01 June 2020

Moments of bliss and
sweet music at the
lake in Curraghchase

A young girl with a violin and her friend beneath a cedar tree at Curraghchase (Photograph: Patrick Comerford, 2020)

Patrick Comerford

This is supposed to be a bank holiday weekend in the Republic of Ireland, although for many people the pandemic lockdown has made every day and every week feel like one, long bank holiday weekend, and they are longing to get back to work and to get back to normality.

The June bank holiday replaced the former ‘Whit Monday.’ So, it is interesting that Pentecost and the holiday weekend come together this year.

I have been semi-cocooning for ten weeks or so in the Rectory in Askeaton, continuing to work yet feeling vulnerable with my pulmonary sarcoidosis, while at the same time needing to be in the parish, letting parishioners know that I am here and that I am available.

I had wandered as far as Beagh Castle at Shannon Estuary, near Ballsyteen, last weekend, while remaining within the safe distance guidelines. This weekend, I was a little braver, and two of us went for a walk in the grounds of Curraghchase Forest Park, which is still within the safe distance guidelines and within the bounds of the parish.

Everyone seems to be finely tuned to birdsong these days, but it is still surprising, walking along the woodland paths, to hear them so clearly and so distinctly. What became obvious for the first time was how noisy as a species we humans are.

A family of swans on the lake at Curraghchase (Photograph: Patrick Comerford, 2020)

On the lake below the ruined house, a pair of swans with four signets seemed curious if not happy with the human attention they were receiving from visitors, the lake had a generous abundance of yellow water lilies, and seemed to be surrounded by a corona of wild yellow irises.

For the first time, I noticed an abundance of blue damselflies (Enallagma cyathigerum). Perhaps I had never paid attention to them before, perhaps I had never bothered to notice their beauty and their dance.

Yet damselflies are one of the more sensitive insects in an aquatic setting and they are an important link between the health of the aquatic ecosystem and its response to climate change.

Blue damselflies in the mid-day heat (Photograph: Patrick Comerford, 2020)

Back at the De Vere Café, people were keeping their distances, as they waited two metres apart for the simple pleasure of coffee and ice cream, and as they sat at the benches in family clusters two metres apart.

It is so obvious not only that we all need to get out and feel at one with nature, but that we also need to be at one with one another: people were saying hello to complete strangers or people they would never say hello to in normal, pre-pandemic times. I am only human because I relate to other people, and because I need to be with other people.

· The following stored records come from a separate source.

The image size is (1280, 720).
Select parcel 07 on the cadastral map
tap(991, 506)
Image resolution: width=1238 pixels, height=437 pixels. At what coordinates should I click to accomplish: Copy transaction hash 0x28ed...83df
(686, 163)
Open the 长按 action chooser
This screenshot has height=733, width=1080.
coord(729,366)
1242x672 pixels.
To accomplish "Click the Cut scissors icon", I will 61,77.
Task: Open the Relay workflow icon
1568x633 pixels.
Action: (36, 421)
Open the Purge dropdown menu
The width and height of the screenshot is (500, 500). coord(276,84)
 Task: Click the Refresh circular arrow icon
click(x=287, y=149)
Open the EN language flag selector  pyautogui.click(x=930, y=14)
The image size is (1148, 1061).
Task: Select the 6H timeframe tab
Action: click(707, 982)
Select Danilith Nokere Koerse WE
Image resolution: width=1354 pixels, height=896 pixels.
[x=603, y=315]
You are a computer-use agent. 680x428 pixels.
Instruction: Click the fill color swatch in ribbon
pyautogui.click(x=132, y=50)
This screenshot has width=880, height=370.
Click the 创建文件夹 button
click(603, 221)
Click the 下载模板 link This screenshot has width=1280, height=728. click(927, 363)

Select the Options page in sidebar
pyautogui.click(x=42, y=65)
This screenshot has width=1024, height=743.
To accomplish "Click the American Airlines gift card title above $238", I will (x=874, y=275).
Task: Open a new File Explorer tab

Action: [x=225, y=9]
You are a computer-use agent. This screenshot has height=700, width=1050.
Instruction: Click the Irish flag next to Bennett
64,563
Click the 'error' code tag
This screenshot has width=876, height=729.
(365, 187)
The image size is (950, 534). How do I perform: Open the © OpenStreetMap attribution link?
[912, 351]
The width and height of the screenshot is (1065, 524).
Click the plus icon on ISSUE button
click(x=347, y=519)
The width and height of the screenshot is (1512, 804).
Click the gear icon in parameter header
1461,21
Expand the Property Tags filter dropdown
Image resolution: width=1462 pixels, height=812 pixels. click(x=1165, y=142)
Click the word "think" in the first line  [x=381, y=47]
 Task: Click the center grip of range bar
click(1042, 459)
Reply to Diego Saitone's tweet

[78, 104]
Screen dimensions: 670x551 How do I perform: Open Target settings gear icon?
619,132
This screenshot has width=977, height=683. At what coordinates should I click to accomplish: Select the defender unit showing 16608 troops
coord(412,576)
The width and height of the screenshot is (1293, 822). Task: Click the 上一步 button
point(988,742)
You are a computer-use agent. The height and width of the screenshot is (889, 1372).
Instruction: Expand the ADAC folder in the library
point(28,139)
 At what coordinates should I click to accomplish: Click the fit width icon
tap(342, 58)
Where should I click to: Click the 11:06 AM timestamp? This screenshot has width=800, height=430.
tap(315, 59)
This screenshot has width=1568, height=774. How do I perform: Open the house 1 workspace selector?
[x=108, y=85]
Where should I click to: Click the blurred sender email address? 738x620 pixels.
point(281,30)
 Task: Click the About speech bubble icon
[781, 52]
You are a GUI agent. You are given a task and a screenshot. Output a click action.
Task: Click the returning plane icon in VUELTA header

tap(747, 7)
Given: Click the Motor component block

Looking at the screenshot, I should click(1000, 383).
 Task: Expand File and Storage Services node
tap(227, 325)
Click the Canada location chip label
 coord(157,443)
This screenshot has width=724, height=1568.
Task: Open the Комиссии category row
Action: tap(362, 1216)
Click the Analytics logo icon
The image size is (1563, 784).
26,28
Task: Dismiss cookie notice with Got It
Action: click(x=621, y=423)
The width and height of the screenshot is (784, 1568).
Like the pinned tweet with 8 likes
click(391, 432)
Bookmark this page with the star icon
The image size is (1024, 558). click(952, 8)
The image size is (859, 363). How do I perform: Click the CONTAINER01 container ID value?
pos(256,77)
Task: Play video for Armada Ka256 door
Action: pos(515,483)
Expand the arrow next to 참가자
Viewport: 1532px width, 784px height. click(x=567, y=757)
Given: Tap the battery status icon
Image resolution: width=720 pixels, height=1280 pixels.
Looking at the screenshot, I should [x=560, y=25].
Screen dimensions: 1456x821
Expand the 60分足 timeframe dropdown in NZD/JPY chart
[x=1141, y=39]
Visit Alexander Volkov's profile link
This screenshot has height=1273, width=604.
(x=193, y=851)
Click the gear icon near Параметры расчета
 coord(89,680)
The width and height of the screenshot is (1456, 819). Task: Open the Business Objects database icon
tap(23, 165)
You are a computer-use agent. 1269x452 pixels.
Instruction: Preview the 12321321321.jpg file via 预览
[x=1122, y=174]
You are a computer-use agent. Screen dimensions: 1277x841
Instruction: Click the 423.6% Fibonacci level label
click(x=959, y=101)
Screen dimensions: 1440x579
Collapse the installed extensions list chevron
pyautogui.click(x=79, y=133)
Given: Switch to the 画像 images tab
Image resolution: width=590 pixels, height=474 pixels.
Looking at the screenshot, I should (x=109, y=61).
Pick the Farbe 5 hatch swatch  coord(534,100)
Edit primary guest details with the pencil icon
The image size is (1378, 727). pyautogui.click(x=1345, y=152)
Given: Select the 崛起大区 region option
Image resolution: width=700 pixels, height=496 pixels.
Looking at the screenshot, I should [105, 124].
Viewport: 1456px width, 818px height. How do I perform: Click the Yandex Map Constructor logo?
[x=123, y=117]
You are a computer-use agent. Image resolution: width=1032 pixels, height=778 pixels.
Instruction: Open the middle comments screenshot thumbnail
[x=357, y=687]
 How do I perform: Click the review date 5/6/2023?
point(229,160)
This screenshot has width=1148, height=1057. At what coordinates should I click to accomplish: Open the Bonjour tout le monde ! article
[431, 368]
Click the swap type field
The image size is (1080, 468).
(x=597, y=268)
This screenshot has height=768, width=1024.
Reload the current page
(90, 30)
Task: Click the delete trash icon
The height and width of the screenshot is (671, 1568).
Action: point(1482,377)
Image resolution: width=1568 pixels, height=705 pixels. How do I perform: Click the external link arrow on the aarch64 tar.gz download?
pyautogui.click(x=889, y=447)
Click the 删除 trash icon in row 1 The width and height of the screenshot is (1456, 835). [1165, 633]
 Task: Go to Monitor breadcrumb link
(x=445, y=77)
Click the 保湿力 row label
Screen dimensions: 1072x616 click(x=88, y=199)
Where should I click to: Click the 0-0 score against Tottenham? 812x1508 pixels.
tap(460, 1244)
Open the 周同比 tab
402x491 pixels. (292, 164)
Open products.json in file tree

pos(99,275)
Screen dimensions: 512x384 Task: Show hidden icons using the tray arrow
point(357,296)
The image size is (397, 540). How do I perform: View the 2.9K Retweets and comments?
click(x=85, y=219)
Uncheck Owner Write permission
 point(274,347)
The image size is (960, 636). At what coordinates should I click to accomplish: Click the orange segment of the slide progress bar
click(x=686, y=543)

But nature and humanity can never be separate or distinct from each other. And they were brought together under a spreading cedar tree on the lawn below the ruined mansion. A child was practising her violin in the shade beneath the branches of the tree. It was a moment of bliss.

As a small family group walked by, a small girl, no more than two or three years old, decided to sit down and listen to the older girl playing the violin. Her parents tried to cajole her to move on, but she sat there listening. Her parents moved on, and called her name, but she still sat there. Her parents disturbed the scene by shouting out promises of ice cream as they continued to move on. But still the child sat there, enchanted by the scene and sound in the afternoon sun.

Sometimes the noise we make as humans creates a beauty beyond words. Sometimes these days are different from all other times. Sometimes they become moments that are filled with a beauty that should linger in our memories longer than the days of damselflies.

Walking around the lake at Curraghchase (Photograph: Patrick Comerford, 2020)

1 comment:

Joc Sanders said...

What a beautiful relection, Patrick!